Nick nodded. Point taken.
He pulled a chair over to sit in front of the young woman. He rested his hands on his thighs and studied her face. “Can you tell us what happened, Miss O’Neil?”
Frankie stiffened and cleared her throat. At first, her words came haltingly, more mimed than spoken. But then, like pressurized reservoir water through a new eight-inch pipe, the events of the past thirty-six hours poured out while Pritney typed furiously on the laptop she’d brought.
“Would you recognize either of the men if you saw them again?” Nick said.
Frankie shook her head. “I only saw them in my rearview mirror. I just remember thinking there wer
e two of them. One drove while the other one shot at us with a rifle.”
“Just a sec.” Pritney’s voice sounded unusually loud and strident. “How can you be so sure all the shots were from the same weapon? And how did you know it was a rifle?”
Frankie looked at the female deputy. “My uncle taught Tim and me how to use and identify all kinds of weapons. A rifle sounds completely different than a handgun.” She turned back toward Rollins. “Not an automatic, or even a semi-automatic. It was a single-shot rifle, the kind some hunters use. I’d say it was a Ruger 300.”
Deputy Pritney’s lips thinned. “You could tell all that just from the sound?”
Frankie shot a look of what appeared to be pity at Pritney and remained silent.
“Is there anyone you can think of who’d want to hurt either you or your brother?” Nick said.

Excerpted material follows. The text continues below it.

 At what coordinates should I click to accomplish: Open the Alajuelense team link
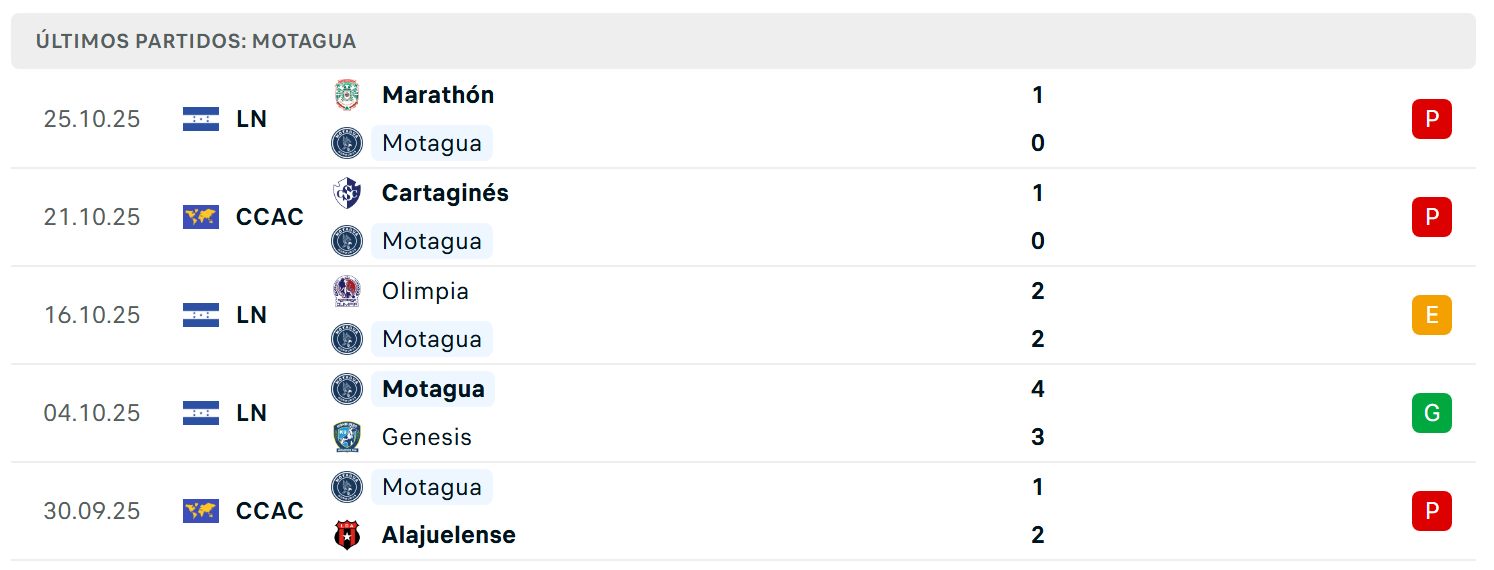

“I’ve gone over and over that question in my mind. I don’t know of anyone who would want me dead. And Tim’s a doctor. He just wants…just wanted to help people.”
“Was your brother alive when you pulled him from the vehicle?”
Frankie shook her head. “I don’t…I wasn’t sure. It all happened so fast.” Her voice caught and she cleared her throat. “But he had no pulse and he wasn’t breathing. His head was…his face had been…” Frankie rubbed her eyes with the heels of both hands, as if trying to scrub away some image.
“So why didn’t you leave him in the vehicle and go for help?” Pritney said.
“I figured whoever shot at us would come across the Jeep sooner or later. It just didn’t occur to me to leave Tim behind for them to find.”
Deputy Rollins nodded. He’d seen more than one Marine carry a dead buddy for miles, refusing to give him up until left with no other choice. “So you buried him and went for help.”
“I couldn’t leave him out in the open where the animals could get at him.”
Nick took a business card out of his wallet. He studied the laptop screen in front of Deputy Pritney, wrote a case number on the back of the card, and handed the small square to Frankie. “I’ll stay in touch over the course of the investigation. But feel free to call this number if you have any questions or remember anything.”